# Car heater power?



## dimitri (May 16, 2008)

I think it should be fine, but more importantly it depends on duty cycle, i.e. how often will elements be turned on and how long will they stay on. Are you planning manual control or thermostat based control or both?

If using thermostats, pay attention to AC vs DC ratings and use appropriate relays to avoid welding thermostat with DC current.


----------



## Woodsmith (Jun 5, 2008)

I will aim at thermostatic control but I will need to think about where to install it/them.

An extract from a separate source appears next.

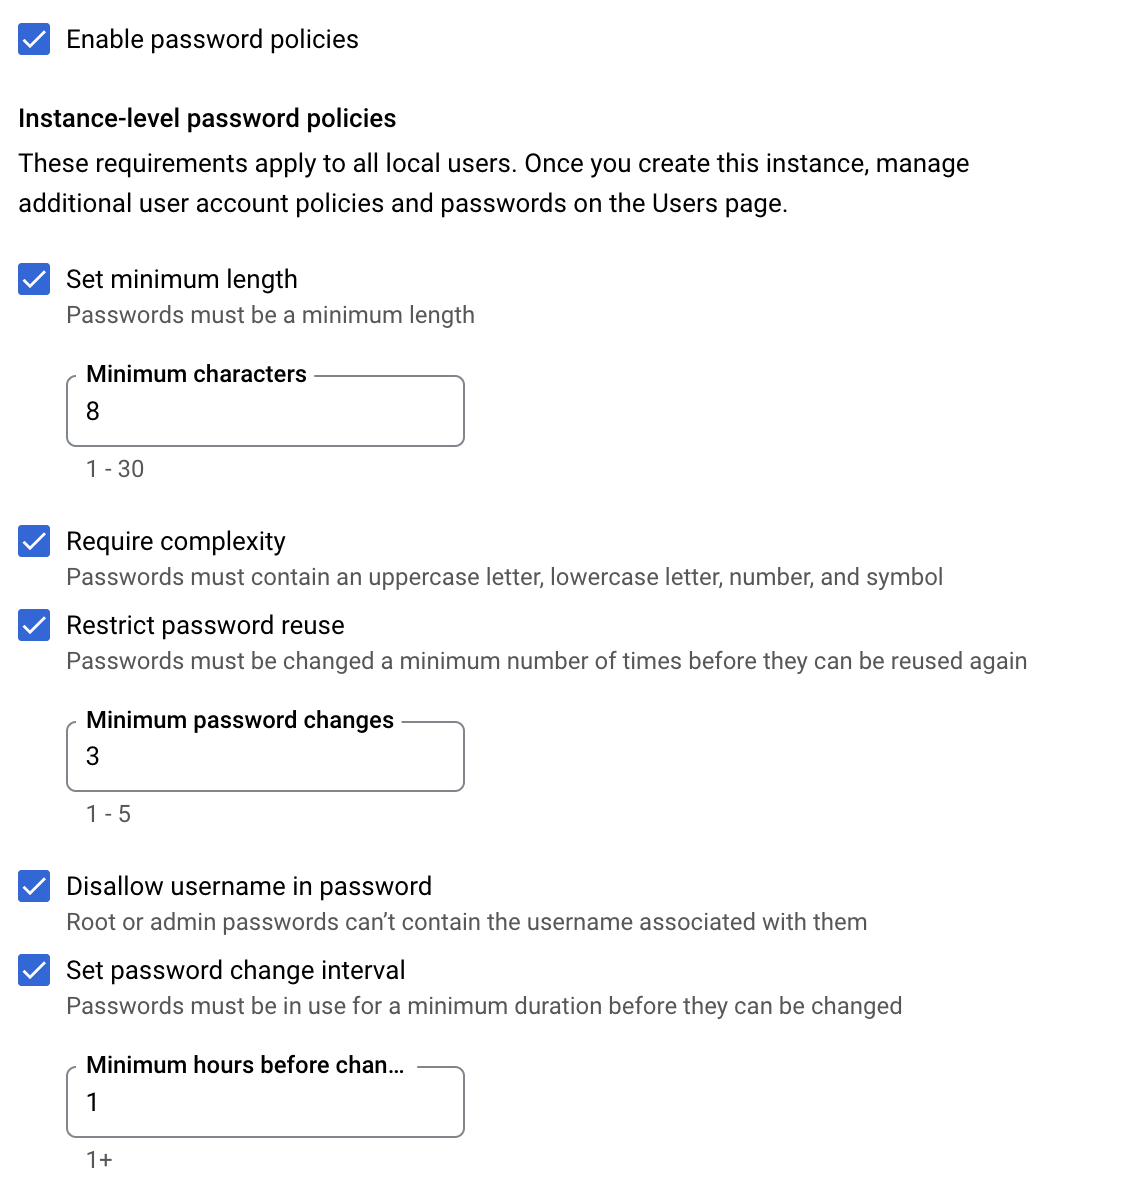Click the Require complexity label text

[176, 541]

Thanks for the tip on using relays, I had read about that already hence a little nervousness on anything else that may differ due to using dc.

I am also looking at ensuring that the fan and the heating is linked so that I can't have heating without the fan running and can't have higher power heating without the fan being on a higher setting.

The elements have a thermal cut out, I will try and isolate them to operate on the supply relays.


----------



## dimitri (May 16, 2008)

I would use one appropriately rated DC relay to control the power circuit from the main contactor to the heaters. Then any control elements such as thermostat, fan switch, manual switch, etc. can be connected in series to control the relay, using 12v low current circuit. When any one of those controls open the circuit, heater is off.


----------



## Woodsmith (Jun 5, 2008)

That sounds like a good and simple way to wire it.
Thanks.


----------



## tomofreno (Mar 3, 2009)

I recently installed an electric heater in place of the original heater core. I used a heater relay kit from KTA. It has 12V coil, and connects the main pack to the heater through 20A fuses. I replaced the fuse holders in the kit with in-line 20A ones as the kit ones looked more like 10A. Like you I wanted the fan on if the heater was on so I pulled 12V from the heater blower motor to another switch in series to turn the heater on/off. I have no thermostat.

Tom


----------